Short task ::
Retype the part of the records below that opens with the line containing "How do I perform: Open the タイプ" and closes with the line containing "Action: [261, 206]", keeping every line identical.

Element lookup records
========
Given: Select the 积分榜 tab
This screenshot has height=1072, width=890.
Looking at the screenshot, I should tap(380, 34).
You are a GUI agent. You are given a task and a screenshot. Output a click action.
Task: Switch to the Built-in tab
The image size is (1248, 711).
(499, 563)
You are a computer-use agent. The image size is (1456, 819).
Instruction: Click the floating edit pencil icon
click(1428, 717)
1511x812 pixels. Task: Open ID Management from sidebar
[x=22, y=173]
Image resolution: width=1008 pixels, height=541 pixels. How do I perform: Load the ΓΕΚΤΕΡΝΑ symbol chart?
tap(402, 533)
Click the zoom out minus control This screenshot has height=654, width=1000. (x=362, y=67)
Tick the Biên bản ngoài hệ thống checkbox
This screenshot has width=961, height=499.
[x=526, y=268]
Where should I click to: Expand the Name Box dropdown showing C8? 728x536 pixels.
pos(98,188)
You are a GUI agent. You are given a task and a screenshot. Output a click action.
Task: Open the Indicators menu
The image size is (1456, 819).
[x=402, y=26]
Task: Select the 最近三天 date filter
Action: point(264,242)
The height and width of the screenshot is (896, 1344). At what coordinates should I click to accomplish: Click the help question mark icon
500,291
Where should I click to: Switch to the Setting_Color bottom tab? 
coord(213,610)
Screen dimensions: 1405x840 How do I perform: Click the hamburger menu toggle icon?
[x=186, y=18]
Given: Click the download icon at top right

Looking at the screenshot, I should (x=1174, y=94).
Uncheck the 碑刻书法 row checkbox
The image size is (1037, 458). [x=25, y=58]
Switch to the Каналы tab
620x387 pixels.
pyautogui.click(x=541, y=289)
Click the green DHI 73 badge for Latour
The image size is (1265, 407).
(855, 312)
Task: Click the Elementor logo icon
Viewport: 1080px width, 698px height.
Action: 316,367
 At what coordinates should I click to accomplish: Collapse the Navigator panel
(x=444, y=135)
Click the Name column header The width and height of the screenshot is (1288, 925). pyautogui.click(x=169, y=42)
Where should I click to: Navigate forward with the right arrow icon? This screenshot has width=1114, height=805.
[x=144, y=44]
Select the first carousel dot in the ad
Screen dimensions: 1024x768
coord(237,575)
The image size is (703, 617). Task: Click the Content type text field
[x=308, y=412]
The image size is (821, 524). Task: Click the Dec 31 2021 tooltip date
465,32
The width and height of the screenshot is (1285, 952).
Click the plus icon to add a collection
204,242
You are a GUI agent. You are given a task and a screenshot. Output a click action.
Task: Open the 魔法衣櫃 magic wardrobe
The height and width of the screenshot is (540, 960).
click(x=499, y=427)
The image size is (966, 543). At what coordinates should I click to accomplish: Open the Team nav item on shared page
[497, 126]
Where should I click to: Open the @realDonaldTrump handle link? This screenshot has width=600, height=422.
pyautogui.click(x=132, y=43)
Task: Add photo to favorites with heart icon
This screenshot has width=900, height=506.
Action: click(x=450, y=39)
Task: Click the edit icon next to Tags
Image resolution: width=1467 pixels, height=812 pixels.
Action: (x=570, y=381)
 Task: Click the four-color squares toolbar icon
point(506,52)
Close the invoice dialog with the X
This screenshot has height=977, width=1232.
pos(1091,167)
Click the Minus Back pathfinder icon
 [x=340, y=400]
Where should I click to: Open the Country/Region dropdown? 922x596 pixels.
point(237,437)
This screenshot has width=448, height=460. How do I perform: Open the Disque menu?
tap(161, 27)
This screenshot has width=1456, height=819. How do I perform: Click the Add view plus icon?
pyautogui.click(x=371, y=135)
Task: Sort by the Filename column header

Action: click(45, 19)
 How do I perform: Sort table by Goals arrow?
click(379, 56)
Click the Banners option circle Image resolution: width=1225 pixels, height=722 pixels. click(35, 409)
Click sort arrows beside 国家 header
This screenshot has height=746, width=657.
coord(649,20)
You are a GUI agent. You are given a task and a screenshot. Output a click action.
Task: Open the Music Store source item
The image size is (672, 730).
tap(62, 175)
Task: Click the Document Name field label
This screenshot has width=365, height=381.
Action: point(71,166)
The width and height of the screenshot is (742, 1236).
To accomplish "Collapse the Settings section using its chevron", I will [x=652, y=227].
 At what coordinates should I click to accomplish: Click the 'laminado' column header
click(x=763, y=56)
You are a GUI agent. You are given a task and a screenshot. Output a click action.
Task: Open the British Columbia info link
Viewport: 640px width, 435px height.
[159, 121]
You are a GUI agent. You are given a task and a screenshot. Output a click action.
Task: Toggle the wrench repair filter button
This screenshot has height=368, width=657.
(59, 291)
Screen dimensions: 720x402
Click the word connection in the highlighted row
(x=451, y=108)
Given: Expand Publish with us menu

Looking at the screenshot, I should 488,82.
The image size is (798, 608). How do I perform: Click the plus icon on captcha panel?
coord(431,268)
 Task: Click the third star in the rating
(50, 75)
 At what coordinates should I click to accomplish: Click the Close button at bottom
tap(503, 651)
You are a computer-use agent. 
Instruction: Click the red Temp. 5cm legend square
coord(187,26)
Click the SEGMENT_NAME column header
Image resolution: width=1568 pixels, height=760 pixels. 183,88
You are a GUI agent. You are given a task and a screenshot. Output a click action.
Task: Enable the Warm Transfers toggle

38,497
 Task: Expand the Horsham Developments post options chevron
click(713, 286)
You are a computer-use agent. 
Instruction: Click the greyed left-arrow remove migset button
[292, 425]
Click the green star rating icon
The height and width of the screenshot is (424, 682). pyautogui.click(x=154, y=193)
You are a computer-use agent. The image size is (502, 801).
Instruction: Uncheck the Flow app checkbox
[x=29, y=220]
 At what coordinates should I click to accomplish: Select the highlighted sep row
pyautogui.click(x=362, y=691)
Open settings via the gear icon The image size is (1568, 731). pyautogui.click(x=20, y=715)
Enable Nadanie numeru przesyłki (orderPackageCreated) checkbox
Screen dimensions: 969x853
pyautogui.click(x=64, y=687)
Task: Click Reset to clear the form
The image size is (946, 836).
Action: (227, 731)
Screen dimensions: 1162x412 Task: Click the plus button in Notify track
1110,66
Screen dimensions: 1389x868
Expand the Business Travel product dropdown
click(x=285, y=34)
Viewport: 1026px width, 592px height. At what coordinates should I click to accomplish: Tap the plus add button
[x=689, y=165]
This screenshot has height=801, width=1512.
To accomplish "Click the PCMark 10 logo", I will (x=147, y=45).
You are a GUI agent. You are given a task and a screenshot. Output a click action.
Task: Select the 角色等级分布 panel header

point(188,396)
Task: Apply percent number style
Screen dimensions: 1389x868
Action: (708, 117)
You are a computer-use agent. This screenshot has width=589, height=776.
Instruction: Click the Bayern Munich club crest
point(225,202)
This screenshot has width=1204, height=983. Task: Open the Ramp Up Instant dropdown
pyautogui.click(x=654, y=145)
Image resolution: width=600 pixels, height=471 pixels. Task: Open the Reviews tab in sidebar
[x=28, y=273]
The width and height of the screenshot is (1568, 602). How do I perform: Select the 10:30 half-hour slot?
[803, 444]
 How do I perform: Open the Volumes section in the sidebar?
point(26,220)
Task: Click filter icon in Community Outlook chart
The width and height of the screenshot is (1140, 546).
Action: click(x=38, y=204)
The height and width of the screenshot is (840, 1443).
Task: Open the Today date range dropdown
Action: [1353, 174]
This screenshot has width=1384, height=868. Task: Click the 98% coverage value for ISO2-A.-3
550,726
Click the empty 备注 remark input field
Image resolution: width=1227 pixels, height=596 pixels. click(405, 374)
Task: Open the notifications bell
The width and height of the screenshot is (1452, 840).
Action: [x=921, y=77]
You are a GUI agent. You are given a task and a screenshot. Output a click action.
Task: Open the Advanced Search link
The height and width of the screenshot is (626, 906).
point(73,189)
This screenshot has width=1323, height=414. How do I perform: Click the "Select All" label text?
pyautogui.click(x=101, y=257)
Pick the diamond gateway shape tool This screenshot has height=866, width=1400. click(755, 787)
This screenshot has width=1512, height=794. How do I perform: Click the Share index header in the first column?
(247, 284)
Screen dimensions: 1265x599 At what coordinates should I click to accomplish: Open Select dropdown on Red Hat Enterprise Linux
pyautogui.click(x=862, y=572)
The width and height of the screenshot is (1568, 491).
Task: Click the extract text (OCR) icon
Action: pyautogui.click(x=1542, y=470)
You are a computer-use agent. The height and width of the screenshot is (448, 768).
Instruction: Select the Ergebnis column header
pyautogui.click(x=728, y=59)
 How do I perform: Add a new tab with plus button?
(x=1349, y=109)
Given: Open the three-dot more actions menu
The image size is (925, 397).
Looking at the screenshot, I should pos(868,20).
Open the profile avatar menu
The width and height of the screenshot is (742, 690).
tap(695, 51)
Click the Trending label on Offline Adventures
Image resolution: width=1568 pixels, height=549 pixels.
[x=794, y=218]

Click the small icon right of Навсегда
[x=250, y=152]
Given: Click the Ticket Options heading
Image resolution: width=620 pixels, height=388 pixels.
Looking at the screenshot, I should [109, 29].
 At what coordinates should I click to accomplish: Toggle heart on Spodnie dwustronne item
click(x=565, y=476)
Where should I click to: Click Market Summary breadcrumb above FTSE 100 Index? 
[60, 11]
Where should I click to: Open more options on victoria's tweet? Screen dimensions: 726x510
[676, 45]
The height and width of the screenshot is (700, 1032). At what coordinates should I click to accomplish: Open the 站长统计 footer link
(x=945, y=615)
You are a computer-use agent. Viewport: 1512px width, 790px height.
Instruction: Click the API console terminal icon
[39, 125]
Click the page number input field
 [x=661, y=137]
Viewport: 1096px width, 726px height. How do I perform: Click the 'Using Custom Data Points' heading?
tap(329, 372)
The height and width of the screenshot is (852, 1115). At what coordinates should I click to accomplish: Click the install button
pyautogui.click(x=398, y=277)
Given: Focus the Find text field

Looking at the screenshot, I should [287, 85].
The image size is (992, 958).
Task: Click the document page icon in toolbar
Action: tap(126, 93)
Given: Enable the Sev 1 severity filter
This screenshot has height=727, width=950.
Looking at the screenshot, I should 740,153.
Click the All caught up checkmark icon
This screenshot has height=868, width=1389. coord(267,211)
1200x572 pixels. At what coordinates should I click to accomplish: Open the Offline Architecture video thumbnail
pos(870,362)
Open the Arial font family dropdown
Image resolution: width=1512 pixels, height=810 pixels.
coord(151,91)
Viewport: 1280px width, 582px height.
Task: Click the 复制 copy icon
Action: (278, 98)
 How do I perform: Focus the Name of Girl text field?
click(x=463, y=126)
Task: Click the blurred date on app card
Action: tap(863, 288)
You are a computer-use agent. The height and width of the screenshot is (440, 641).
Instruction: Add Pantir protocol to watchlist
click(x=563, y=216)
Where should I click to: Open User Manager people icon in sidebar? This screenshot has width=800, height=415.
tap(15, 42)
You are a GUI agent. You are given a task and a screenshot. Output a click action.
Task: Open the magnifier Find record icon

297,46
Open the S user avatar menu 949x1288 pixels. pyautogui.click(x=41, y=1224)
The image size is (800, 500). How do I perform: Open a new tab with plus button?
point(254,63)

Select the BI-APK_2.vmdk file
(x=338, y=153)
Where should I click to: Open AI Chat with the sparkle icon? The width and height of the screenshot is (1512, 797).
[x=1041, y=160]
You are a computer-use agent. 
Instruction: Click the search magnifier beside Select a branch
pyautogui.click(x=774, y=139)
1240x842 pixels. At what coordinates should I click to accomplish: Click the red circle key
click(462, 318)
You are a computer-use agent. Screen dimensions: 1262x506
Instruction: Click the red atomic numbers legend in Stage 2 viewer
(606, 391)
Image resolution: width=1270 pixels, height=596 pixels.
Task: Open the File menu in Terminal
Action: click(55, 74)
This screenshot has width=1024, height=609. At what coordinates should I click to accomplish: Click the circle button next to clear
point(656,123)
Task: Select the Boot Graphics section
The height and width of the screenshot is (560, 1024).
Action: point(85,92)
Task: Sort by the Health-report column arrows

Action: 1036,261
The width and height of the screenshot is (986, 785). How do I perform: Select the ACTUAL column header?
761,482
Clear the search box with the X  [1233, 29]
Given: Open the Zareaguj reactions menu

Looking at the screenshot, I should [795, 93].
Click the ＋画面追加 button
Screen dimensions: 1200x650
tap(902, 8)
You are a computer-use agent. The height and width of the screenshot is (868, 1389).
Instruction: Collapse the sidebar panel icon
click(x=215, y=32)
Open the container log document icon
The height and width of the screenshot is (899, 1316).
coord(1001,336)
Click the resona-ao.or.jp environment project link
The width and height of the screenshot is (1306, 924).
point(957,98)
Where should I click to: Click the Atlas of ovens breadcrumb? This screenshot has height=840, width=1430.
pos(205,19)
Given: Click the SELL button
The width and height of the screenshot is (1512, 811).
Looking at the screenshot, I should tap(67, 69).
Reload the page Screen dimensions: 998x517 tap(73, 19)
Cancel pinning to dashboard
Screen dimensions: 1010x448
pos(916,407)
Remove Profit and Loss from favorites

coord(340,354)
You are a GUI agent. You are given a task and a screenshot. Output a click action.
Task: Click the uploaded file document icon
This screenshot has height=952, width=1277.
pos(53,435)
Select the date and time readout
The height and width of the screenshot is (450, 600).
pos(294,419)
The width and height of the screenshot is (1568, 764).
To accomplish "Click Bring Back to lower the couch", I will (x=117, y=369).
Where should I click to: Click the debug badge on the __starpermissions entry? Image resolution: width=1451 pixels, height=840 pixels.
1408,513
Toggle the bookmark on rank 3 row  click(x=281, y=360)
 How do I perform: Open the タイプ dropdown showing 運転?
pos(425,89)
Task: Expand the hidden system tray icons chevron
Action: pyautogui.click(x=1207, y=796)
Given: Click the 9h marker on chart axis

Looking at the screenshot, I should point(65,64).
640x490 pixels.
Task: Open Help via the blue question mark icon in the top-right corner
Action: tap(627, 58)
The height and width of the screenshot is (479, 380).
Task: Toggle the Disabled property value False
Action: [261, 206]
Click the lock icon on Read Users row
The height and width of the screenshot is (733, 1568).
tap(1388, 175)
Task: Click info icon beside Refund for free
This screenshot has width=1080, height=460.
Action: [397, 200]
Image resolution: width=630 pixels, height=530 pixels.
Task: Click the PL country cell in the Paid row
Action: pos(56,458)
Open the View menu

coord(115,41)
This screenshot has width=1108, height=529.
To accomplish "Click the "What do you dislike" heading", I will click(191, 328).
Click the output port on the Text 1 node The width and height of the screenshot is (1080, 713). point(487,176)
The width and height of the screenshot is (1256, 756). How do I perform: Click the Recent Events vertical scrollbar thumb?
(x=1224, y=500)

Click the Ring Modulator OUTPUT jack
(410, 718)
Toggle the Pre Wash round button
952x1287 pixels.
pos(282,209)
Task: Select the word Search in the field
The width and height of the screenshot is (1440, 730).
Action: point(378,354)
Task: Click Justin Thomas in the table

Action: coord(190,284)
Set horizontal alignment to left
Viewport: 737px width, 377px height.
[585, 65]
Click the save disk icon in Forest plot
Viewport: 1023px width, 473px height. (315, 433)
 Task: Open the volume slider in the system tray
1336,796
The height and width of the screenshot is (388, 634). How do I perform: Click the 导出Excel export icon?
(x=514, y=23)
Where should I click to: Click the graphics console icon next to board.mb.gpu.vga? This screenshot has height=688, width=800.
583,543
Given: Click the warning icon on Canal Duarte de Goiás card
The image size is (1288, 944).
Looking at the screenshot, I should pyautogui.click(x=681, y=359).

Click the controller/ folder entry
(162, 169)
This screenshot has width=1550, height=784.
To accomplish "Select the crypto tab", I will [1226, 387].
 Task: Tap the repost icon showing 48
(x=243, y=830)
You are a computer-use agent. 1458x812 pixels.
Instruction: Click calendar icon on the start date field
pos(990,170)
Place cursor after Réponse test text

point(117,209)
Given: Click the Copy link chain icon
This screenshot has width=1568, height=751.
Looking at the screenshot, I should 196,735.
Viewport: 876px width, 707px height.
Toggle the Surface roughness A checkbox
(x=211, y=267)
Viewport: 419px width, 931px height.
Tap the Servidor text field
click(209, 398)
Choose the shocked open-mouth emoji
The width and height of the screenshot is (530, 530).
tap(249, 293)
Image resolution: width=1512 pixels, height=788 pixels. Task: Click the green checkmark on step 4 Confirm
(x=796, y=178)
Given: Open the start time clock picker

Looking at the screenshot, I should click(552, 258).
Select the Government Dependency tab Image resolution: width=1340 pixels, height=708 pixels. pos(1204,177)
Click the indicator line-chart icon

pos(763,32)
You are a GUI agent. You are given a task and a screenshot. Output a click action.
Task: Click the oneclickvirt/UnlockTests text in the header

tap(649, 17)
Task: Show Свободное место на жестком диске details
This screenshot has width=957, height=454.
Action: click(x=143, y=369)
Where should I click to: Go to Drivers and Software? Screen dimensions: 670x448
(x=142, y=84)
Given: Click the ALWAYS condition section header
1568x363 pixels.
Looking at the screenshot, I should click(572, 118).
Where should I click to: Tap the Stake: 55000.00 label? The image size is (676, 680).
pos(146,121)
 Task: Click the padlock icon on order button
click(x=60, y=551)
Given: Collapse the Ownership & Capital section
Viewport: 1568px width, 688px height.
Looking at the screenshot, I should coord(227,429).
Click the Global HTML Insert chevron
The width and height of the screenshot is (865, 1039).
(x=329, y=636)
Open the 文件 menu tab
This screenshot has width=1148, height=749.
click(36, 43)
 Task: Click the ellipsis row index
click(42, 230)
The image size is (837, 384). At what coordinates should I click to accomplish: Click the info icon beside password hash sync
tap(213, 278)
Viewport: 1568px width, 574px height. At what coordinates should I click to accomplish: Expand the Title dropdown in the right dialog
========
Final result ::
 How do I perform: Open the タイプ dropdown showing 運転?
pos(425,89)
Task: Expand the hidden system tray icons chevron
Action: pyautogui.click(x=1207, y=796)
Given: Click the 9h marker on chart axis

Looking at the screenshot, I should point(65,64).
640x490 pixels.
Task: Open Help via the blue question mark icon in the top-right corner
Action: tap(627, 58)
The height and width of the screenshot is (479, 380).
Task: Toggle the Disabled property value False
Action: [261, 206]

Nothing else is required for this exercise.